Letter From the Editor
Maroonage has long been a conscious and compulsory cultural resistance journey that some African people in the New World have elected to avoid the cruelty and servitude of slavery. In Jamaica and throughout the New World, there were, and continue to be maroon communities, some small, some large and others of varying sizes, enclaves of people who create communities to avoid engagement with the government or others they consider members of “Babylon,” but mainly to preserve their African culture and have autonomy.
So, it is only appropriate that as we celebrate 60 years of Independence and the publication of Sylvia Wynter’s The Hills of Hebron, we reread and relook at her depiction and presentation of what the future might hold for the dispossessed. Are they still exiled from themselves and society? Are they still seeking redemption and benevolence from a God far removed and who bears no resemblance to themselves? Is there a Hebron – a place of safety, abundance, and refugee for these progeny of enslavers bereft of land and education?
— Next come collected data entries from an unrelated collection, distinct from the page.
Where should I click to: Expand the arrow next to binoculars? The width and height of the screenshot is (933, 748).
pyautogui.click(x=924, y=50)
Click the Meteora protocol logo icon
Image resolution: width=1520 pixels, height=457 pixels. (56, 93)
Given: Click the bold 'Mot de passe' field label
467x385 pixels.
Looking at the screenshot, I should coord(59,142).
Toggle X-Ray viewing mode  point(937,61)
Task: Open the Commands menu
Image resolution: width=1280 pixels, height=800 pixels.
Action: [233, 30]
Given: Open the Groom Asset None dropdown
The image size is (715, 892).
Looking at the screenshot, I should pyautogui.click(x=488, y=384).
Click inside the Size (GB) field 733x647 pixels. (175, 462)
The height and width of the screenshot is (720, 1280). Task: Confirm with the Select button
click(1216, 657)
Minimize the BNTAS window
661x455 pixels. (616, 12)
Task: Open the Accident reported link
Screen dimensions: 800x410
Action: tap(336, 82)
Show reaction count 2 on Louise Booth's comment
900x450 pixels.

As we look at Jamaica’s development, an 89 per cent literacy rate, a mortality rate of 7.6 per 1000 people, and a murder rate of 49.4 per 100,000, we can infer that not much has changed for those who occupy the lower strata of society. The COVID-19 pandemic further testifies to the vast disparities evident in society. Yet that is only one side of the story, for within these gloomy figures is also glaring evidence of a swelling creative outpouring in all areas of the cultural and performing arts, entrepreneurial resourcefulness in street vendors, and thriving communities, with more attention towards food security and environmental integrity.
For those 20 years and younger The Hills of Hebron, might read like a foreign space or far removed from the present reality. However, there are still enough such spaces in various parts of Jamaican society, and the search for self and meaning is still a quest many are undergoing. Sylvia Wynter’s important text provides a map to travel from the past to the unknown future.
I want to thank Professor Carole Boyce-Davies for suggesting this partnership, and thank Cornell University for supporting this issue.